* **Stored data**

▼

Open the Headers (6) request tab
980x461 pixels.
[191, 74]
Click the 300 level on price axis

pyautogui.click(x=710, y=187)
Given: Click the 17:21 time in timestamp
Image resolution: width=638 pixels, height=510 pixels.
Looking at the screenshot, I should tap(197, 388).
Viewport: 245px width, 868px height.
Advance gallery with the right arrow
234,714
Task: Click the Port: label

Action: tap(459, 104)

▲
▼

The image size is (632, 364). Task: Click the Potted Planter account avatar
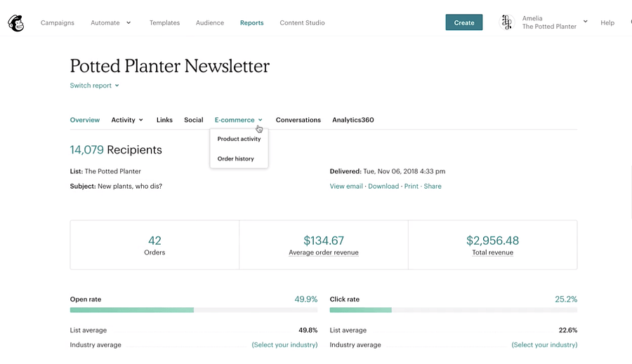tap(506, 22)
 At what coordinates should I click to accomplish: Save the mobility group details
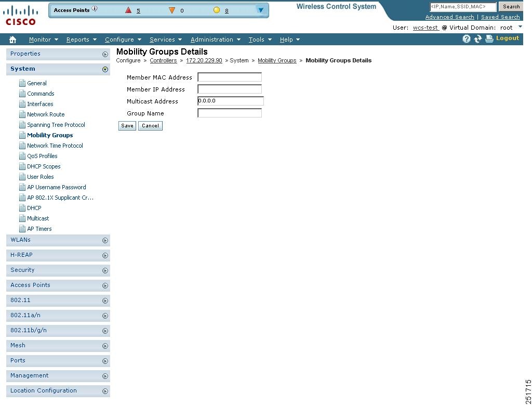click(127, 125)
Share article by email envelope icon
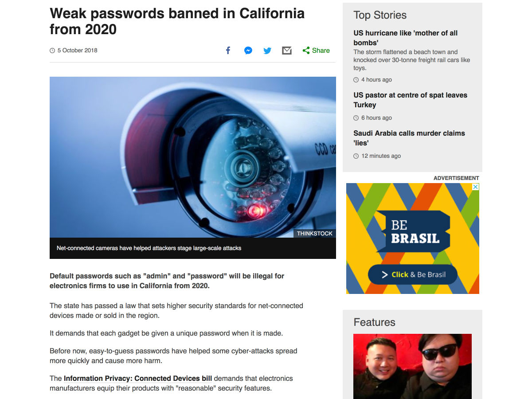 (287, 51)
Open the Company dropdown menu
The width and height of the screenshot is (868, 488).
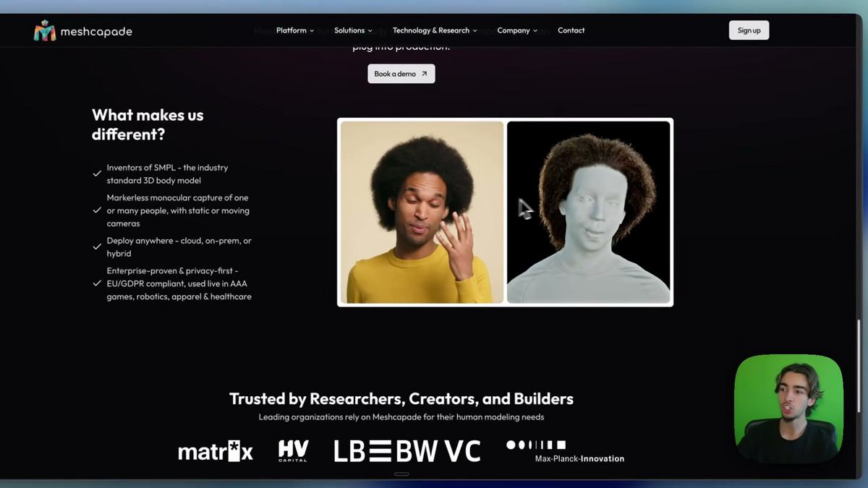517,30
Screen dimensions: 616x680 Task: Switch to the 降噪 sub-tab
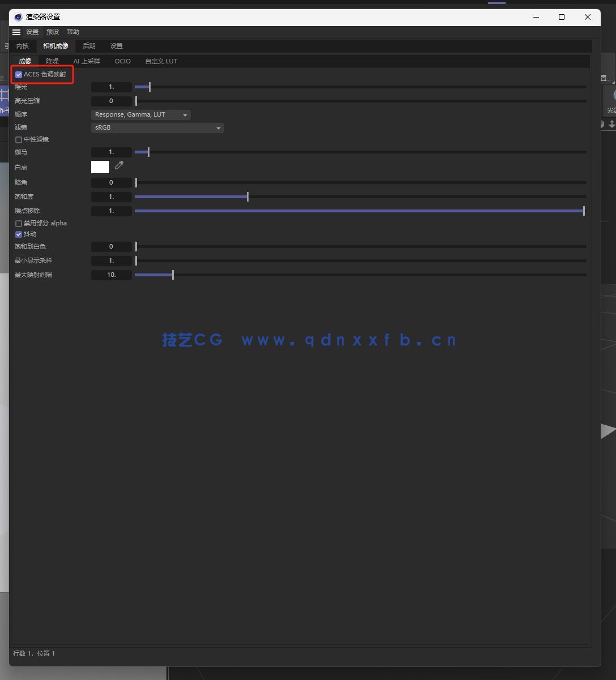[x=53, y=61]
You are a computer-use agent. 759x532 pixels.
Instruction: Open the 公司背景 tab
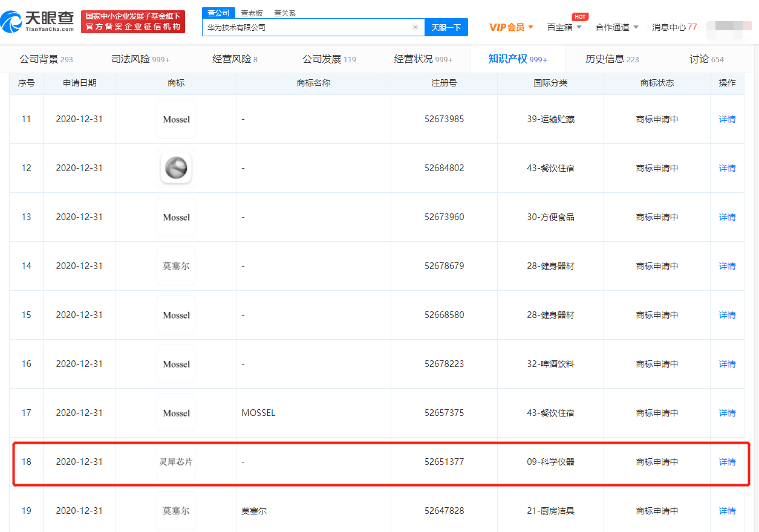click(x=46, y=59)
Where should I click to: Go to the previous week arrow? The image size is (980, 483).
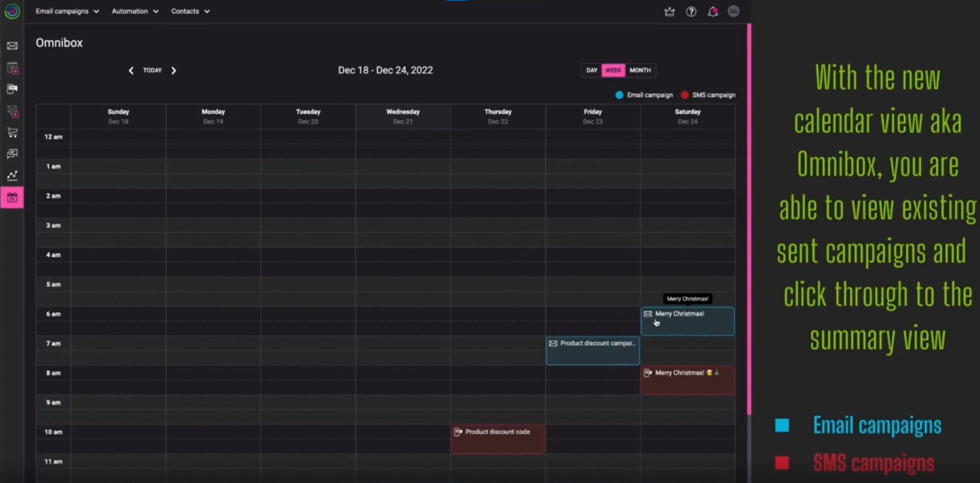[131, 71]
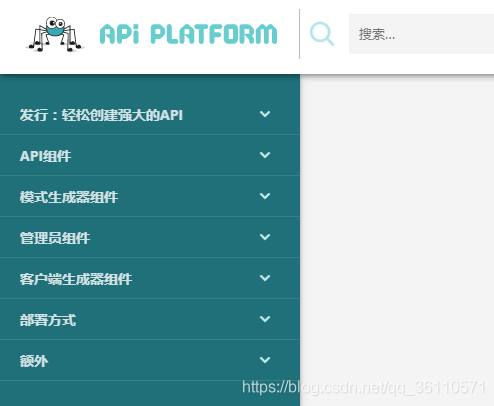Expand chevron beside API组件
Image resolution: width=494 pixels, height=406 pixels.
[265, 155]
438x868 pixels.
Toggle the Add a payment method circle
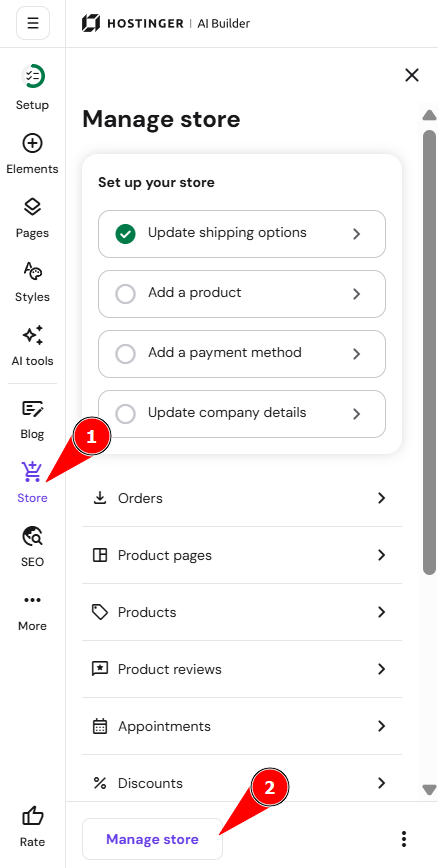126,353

▲

* **Work to complete**
For the data above, set down exactly the lines from the line with "At what coordinates" to the line with "438x868 pixels.", both included, leaving pictures out.

* **Your response**
 At what coordinates should I click to accomplish: Save the mobility group details
click(127, 125)
Share article by email envelope icon
 (287, 51)
Open the Company dropdown menu
The width and height of the screenshot is (868, 488).
517,30
Screen dimensions: 616x680 Task: Switch to the 降噪 sub-tab
[x=53, y=61]
You are a computer-use agent. 759x532 pixels.
Instruction: Open the 公司背景 tab
click(x=46, y=59)
Where should I click to: Go to the previous week arrow? The image size is (980, 483).
[131, 71]
Expand chevron beside API组件
Image resolution: width=494 pixels, height=406 pixels.
[265, 155]
438x868 pixels.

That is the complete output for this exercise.